WHAT TO PRODUCE: Repeat the following lines word for word.

══════

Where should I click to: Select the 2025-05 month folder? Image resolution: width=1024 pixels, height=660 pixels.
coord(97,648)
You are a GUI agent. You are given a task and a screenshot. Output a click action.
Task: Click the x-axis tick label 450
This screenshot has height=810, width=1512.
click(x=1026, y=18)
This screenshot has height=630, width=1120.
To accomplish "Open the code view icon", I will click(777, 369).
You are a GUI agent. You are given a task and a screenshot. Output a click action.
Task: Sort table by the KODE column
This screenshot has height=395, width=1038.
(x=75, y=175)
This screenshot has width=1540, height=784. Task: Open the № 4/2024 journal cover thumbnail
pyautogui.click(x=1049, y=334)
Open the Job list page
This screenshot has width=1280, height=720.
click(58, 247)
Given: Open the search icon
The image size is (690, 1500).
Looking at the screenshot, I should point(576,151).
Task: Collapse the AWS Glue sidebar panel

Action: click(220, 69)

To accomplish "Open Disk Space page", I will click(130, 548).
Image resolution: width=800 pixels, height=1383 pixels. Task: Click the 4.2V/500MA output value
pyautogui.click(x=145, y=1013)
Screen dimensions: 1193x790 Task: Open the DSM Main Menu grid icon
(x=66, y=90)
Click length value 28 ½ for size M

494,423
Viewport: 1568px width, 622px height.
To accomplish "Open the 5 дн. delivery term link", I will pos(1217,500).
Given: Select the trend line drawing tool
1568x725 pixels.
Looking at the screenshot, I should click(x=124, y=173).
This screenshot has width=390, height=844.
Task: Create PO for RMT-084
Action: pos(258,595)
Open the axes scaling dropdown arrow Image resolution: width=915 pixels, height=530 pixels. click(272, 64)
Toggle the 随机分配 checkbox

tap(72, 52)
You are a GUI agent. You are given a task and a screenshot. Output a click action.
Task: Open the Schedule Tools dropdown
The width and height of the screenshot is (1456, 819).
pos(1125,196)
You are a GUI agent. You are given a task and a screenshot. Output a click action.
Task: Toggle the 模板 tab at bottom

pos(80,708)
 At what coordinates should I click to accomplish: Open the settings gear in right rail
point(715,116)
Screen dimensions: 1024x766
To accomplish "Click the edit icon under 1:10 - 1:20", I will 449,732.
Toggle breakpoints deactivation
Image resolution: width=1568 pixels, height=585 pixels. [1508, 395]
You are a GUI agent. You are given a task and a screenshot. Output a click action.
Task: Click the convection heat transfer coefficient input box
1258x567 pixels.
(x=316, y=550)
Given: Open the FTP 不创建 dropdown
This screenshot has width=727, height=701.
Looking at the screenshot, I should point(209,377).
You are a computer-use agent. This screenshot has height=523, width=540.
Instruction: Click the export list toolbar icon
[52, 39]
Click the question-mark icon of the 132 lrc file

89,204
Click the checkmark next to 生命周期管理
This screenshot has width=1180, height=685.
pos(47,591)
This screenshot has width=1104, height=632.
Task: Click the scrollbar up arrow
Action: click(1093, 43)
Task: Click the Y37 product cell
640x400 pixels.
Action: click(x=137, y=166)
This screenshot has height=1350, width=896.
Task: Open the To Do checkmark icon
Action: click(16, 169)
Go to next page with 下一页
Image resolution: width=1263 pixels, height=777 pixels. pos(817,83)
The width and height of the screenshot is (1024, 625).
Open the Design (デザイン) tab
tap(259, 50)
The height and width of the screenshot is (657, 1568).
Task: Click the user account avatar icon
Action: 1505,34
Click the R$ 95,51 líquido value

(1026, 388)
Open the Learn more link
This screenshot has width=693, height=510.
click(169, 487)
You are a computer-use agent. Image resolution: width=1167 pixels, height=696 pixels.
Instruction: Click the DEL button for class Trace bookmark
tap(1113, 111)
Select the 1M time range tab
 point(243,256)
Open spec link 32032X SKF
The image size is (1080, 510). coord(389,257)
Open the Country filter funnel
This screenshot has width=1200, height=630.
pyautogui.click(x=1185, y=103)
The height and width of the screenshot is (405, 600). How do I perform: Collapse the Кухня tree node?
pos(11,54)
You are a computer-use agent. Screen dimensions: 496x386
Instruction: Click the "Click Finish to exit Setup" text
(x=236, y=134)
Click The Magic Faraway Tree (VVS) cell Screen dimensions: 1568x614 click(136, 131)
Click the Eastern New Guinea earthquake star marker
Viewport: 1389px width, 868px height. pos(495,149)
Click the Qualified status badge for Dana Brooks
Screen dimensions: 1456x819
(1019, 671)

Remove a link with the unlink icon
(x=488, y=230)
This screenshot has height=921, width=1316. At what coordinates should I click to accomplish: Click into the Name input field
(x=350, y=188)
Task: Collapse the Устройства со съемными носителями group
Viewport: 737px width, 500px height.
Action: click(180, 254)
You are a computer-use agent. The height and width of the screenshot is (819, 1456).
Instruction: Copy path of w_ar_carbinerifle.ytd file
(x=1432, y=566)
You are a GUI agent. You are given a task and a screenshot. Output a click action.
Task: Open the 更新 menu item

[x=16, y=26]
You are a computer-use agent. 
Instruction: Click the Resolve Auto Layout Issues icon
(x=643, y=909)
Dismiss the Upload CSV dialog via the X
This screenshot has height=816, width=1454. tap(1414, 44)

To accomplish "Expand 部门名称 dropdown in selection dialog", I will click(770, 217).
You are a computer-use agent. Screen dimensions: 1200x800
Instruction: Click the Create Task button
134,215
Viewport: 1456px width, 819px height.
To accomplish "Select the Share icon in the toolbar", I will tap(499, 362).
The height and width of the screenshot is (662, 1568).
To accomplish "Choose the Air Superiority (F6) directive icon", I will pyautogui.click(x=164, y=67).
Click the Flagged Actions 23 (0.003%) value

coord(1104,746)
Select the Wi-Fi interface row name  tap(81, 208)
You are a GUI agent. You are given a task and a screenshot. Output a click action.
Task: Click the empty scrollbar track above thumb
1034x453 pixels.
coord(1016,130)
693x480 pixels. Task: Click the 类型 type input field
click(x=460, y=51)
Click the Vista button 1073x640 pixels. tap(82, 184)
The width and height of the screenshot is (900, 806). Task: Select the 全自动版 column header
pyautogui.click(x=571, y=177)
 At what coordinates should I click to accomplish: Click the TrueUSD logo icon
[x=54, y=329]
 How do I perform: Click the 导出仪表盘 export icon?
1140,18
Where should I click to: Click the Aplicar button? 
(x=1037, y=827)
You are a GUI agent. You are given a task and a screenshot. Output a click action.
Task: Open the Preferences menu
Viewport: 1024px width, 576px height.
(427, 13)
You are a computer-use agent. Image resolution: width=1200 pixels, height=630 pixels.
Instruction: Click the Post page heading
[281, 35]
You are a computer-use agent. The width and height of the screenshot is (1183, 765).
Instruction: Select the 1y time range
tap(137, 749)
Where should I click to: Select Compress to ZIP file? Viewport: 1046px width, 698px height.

══════

ANSWER TO THIS EXERCISE:
Where should I click to: Select the 2025-05 month folder? Image resolution: width=1024 pixels, height=660 pixels.
coord(97,648)
You are a GUI agent. You are given a task and a screenshot. Output a click action.
Task: Click the x-axis tick label 450
This screenshot has height=810, width=1512.
click(x=1026, y=18)
This screenshot has height=630, width=1120.
To accomplish "Open the code view icon", I will click(777, 369).
You are a GUI agent. You are given a task and a screenshot. Output a click action.
Task: Sort table by the KODE column
This screenshot has height=395, width=1038.
(x=75, y=175)
This screenshot has width=1540, height=784. Task: Open the № 4/2024 journal cover thumbnail
pyautogui.click(x=1049, y=334)
Open the Job list page
This screenshot has width=1280, height=720.
click(58, 247)
Given: Open the search icon
The image size is (690, 1500).
Looking at the screenshot, I should point(576,151).
Task: Collapse the AWS Glue sidebar panel

Action: click(220, 69)

To accomplish "Open Disk Space page", I will click(130, 548).
Image resolution: width=800 pixels, height=1383 pixels. Task: Click the 4.2V/500MA output value
pyautogui.click(x=145, y=1013)
Screen dimensions: 1193x790 Task: Open the DSM Main Menu grid icon
(x=66, y=90)
Click length value 28 ½ for size M

494,423
Viewport: 1568px width, 622px height.
To accomplish "Open the 5 дн. delivery term link", I will pos(1217,500).
Given: Select the trend line drawing tool
1568x725 pixels.
Looking at the screenshot, I should click(x=124, y=173).
This screenshot has width=390, height=844.
Task: Create PO for RMT-084
Action: pos(258,595)
Open the axes scaling dropdown arrow Image resolution: width=915 pixels, height=530 pixels. click(272, 64)
Toggle the 随机分配 checkbox

tap(72, 52)
You are a GUI agent. You are given a task and a screenshot. Output a click action.
Task: Open the Schedule Tools dropdown
The width and height of the screenshot is (1456, 819).
pos(1125,196)
You are a GUI agent. You are given a task and a screenshot. Output a click action.
Task: Toggle the 模板 tab at bottom

pos(80,708)
 At what coordinates should I click to accomplish: Open the settings gear in right rail
point(715,116)
Screen dimensions: 1024x766
To accomplish "Click the edit icon under 1:10 - 1:20", I will 449,732.
Toggle breakpoints deactivation
Image resolution: width=1568 pixels, height=585 pixels. [1508, 395]
You are a GUI agent. You are given a task and a screenshot. Output a click action.
Task: Click the convection heat transfer coefficient input box
1258x567 pixels.
(x=316, y=550)
Given: Open the FTP 不创建 dropdown
This screenshot has width=727, height=701.
Looking at the screenshot, I should point(209,377).
You are a computer-use agent. This screenshot has height=523, width=540.
Instruction: Click the export list toolbar icon
[52, 39]
Click the question-mark icon of the 132 lrc file

89,204
Click the checkmark next to 生命周期管理
This screenshot has width=1180, height=685.
pos(47,591)
This screenshot has width=1104, height=632.
Task: Click the scrollbar up arrow
Action: click(1093, 43)
Task: Click the Y37 product cell
640x400 pixels.
Action: click(x=137, y=166)
This screenshot has height=1350, width=896.
Task: Open the To Do checkmark icon
Action: click(16, 169)
Go to next page with 下一页
Image resolution: width=1263 pixels, height=777 pixels. pos(817,83)
The width and height of the screenshot is (1024, 625).
Open the Design (デザイン) tab
tap(259, 50)
The height and width of the screenshot is (657, 1568).
Task: Click the user account avatar icon
Action: 1505,34
Click the R$ 95,51 líquido value

(1026, 388)
Open the Learn more link
This screenshot has width=693, height=510.
click(169, 487)
You are a computer-use agent. Image resolution: width=1167 pixels, height=696 pixels.
Instruction: Click the DEL button for class Trace bookmark
tap(1113, 111)
Select the 1M time range tab
 point(243,256)
Open spec link 32032X SKF
The image size is (1080, 510). coord(389,257)
Open the Country filter funnel
This screenshot has width=1200, height=630.
pyautogui.click(x=1185, y=103)
The height and width of the screenshot is (405, 600). How do I perform: Collapse the Кухня tree node?
pos(11,54)
You are a computer-use agent. Screen dimensions: 496x386
Instruction: Click the "Click Finish to exit Setup" text
(x=236, y=134)
Click The Magic Faraway Tree (VVS) cell Screen dimensions: 1568x614 click(136, 131)
Click the Eastern New Guinea earthquake star marker
Viewport: 1389px width, 868px height. pos(495,149)
Click the Qualified status badge for Dana Brooks
Screen dimensions: 1456x819
(1019, 671)

Remove a link with the unlink icon
(x=488, y=230)
This screenshot has height=921, width=1316. At what coordinates should I click to accomplish: Click into the Name input field
(x=350, y=188)
Task: Collapse the Устройства со съемными носителями group
Viewport: 737px width, 500px height.
Action: click(180, 254)
You are a computer-use agent. The height and width of the screenshot is (819, 1456).
Instruction: Copy path of w_ar_carbinerifle.ytd file
(x=1432, y=566)
You are a GUI agent. You are given a task and a screenshot. Output a click action.
Task: Open the 更新 menu item

[x=16, y=26]
You are a computer-use agent. 
Instruction: Click the Resolve Auto Layout Issues icon
(x=643, y=909)
Dismiss the Upload CSV dialog via the X
This screenshot has height=816, width=1454. tap(1414, 44)

To accomplish "Expand 部门名称 dropdown in selection dialog", I will click(770, 217).
You are a computer-use agent. Screen dimensions: 1200x800
Instruction: Click the Create Task button
134,215
Viewport: 1456px width, 819px height.
To accomplish "Select the Share icon in the toolbar", I will tap(499, 362).
The height and width of the screenshot is (662, 1568).
To accomplish "Choose the Air Superiority (F6) directive icon", I will pyautogui.click(x=164, y=67).
Click the Flagged Actions 23 (0.003%) value

coord(1104,746)
Select the Wi-Fi interface row name  tap(81, 208)
You are a GUI agent. You are given a task and a screenshot. Output a click action.
Task: Click the empty scrollbar track above thumb
1034x453 pixels.
coord(1016,130)
693x480 pixels. Task: Click the 类型 type input field
click(x=460, y=51)
Click the Vista button 1073x640 pixels. tap(82, 184)
The width and height of the screenshot is (900, 806). Task: Select the 全自动版 column header
pyautogui.click(x=571, y=177)
 At what coordinates should I click to accomplish: Click the TrueUSD logo icon
[x=54, y=329]
 How do I perform: Click the 导出仪表盘 export icon?
1140,18
Where should I click to: Click the Aplicar button? 
(x=1037, y=827)
You are a GUI agent. You are given a task and a screenshot. Output a click action.
Task: Open the Preferences menu
Viewport: 1024px width, 576px height.
(427, 13)
You are a computer-use agent. Image resolution: width=1200 pixels, height=630 pixels.
Instruction: Click the Post page heading
[281, 35]
You are a computer-use agent. The width and height of the screenshot is (1183, 765).
Instruction: Select the 1y time range
tap(137, 749)
Where should I click to: Select Compress to ZIP file? Viewport: 1046px width, 698px height.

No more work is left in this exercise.